Und der aserbaidschanische Präsident Alijew heuchelt, wenn er jetzt von einer Kapitulation der Gegenseite spricht. Noch vor einer Woche hatte er die „völlige Befreiung aller okkupierten Gebiete durch Armenien“zur Bedingung für eine Feuerpause gemacht.
Das Land bleibt armenisch
Aber das geschrumpfte Berg-Karabach, für Baku aserbaidschanisches Staatsgebiet, bleibt armenisch. Zwar klammert das Abkommen den künftigen Status der Enklave aus. Aber nach den Erfahrungen anderer Rebellenrepubliken in der Exsowjetunion wie Transnistrien oder Südossetien dürfte allein die Anwesenheit russischer Truppen seine Existenz auf Jahrzehnte garantieren.
Laut Abkommen kehren die Flüchtlinge beider Seiten unter Kontrolle der UN nach Berg-Karabach und in die Armenien abgenommenen Nachbarbezirke zurück. Und Aserbaidschan garantiert die Sicherheit des Latschiner Korridors, Armenien im Gegenzug freie Durchfahrt für den Verkehr zwischen Aserbaidschan und der aserbaidschanischen Enklave Nachitschewan.
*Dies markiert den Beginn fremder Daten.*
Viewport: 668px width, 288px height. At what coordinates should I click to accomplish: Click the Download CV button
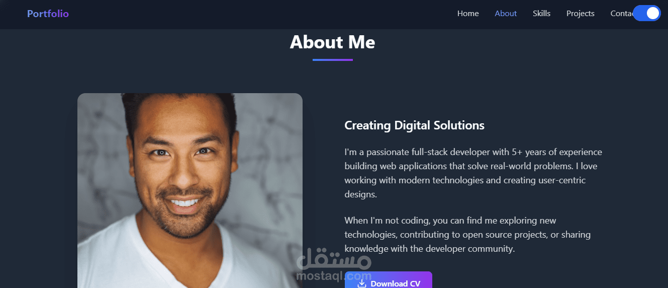point(388,280)
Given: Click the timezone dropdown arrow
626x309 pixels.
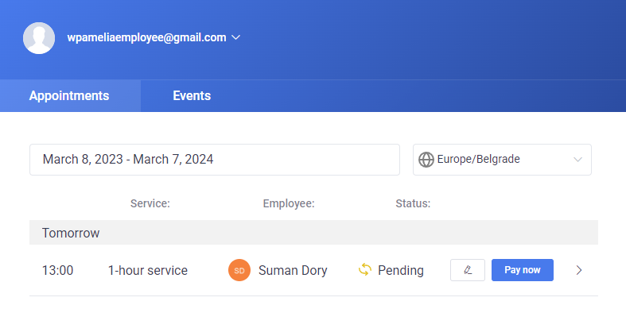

Für Armenien hätte es angesichts seiner waffentechnischen Unterlegenheit noch viel schlimmer kommen können. „Wenn die Kampfhandlungen mit dieser Geschwindigkeit weitergegangen wäre“, erklärte gestern Rebellen-Präsident Arajik Harutjunjan aus seiner zerschossenen Hauptstadt,
„hätten wir Karabach in wenigen Tagen verloren.“
Die Opposition in Jerewan will heute auf die Straße gehen, um Paschinjans Rücktritt zu fordern, Trotzdem hat Armenien diesen Krieg nur halb verloren. Und Aserbaidschan nur halb gewonnen. „Das Abkommen ist sehr roh, es wurde offensichtlich unter Zeitdruck ausgehandelt, um die Kämpfe zu beenden“, sagt der Jerewaner Politologe Alexander Iskandarjan unserer Zeitung. „Aber es funktioniert in der Regel nicht, gleichzeitig die Waffen zum Schweigen zu bringen und ein Konzept für eine echte Friedenslösung zu entwickeln.“Von BergKarabach sei nur etwa die Hälfte übrig geblieben, die Aserbaidschaner aber fühlten sich als Sieger, ihnen fehle die Motivation für ernsthafte Verhandlungen. „Die Konfliktlage bleibt, sie wird sich weiter entwickeln.“
Sieger der Lage scheint einmal mehr Wladimir Putin sein. Mit dem Einzug der russischen Friedenstruppen in die noch rauchende Kampfzone erhält Moskau wieder einmal die Rolle des Schiedsrichters und Polizisten. Wie auch bei anderen eingefrorenen Konflikten in der GUS kann es so Druck auf beide Parteien ausüben. Zumal das Waffenstillstandsabkommen die Ankündigung Alijews, türkische Einheiten würden die russischen Friedenstruppen in Karabach ergänzen, nicht bestätigt.
Trotzdem hat Recep Tayip Erdogan, der erst am Samstag mit Putin telefonierte, bei diesem Waffenstillstand offenbar entscheidende Worte mitgeredet. Diese Worte stoppten schlagartig die siegreiche Offensive der Aserbaidschaner, die nach Einschätzung der Fachleute ohne die militärische Unterstützung der Türkei unmöglich gewesen wäre. Aserbaidschan, einst Moskau hörig, kommt aus diesem Krieg als Juniorpartner der Türkei hervor.
Berg-Karabach büßt 30 bis 50 Prozent seines Gebietes ein.